On January 6, 1978, the Circuit Court of Wetzel County transferred the case of sixteen year old M. M. to a criminal proceeding. The child appeals from the transfer order. See, W. Va. Code § 49-5-10 [1977]. One set of issues in this appeal concerns the trial court’s admission of certain expert testimony. The other issue is whether the court was correct in concluding there were no reasonable prospects for rehabilitating the child. We reverse the judgment of the circuit court and remand the case for further proceedings.

**INFORMATION PROVIDED:**
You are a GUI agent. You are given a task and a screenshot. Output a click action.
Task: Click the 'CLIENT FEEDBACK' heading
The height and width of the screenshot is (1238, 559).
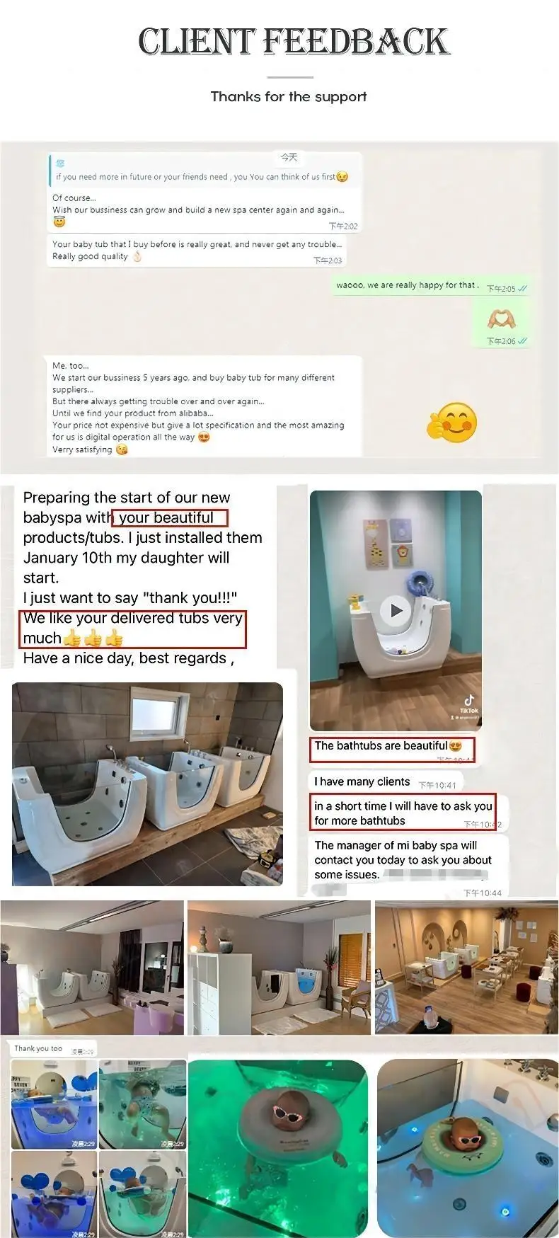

**WRITTEN REQUEST 1:** In the court opinion excerpt, which court transferred M. M.'s case to a criminal proceeding?
**WRITTEN REQUEST 2:** Please extend the court opinion excerpt, picking up right after its final sentence.
The material has no role in this work.

**EXERCISE OUTPUT 1:** The Circuit Court of Wetzel County.

**EXERCISE OUTPUT 2:**
On December 23, 1977, a person armed with a handgun robbed Dyer’s Amoco station in New Martinsville. The robber was observed fleeing the scene in an automobile occupied by several persons. A description of the vehicle was broadcast on police radio. Later that evening the sheriff and a deputy observed and gave chase to an automobile fitting the suspect vehicle’s description. During the pursuit shots were fired at the sheriff’s car from the right side of the escaping vehicle. One round struck the driver’s side windshield of the cruiser causing shattered glass to strike the face of the driver Deputy Carl Kernan. At one point during the chase the distance between the two vehicles narrowed, and the sheriff recognized the occupant of the right front seat as M. M. He was subsequently arrested, and by written petition filed in juvenile court, was charged with armed robbery and malicious assault. See, W. Va. Code §§ 61-2-12, 61-2-9.

The State filed a motion for the transfer of the case to criminal jurisdiction. The motion was heard on January *2376, 1978. Following the hearing the court found the offenses allegedly committed by the juvenile were crimes of violence, and there were no reasonable prospects of rehabilitating the juvenile through the resources available to the court.1 The court ordered the transfer.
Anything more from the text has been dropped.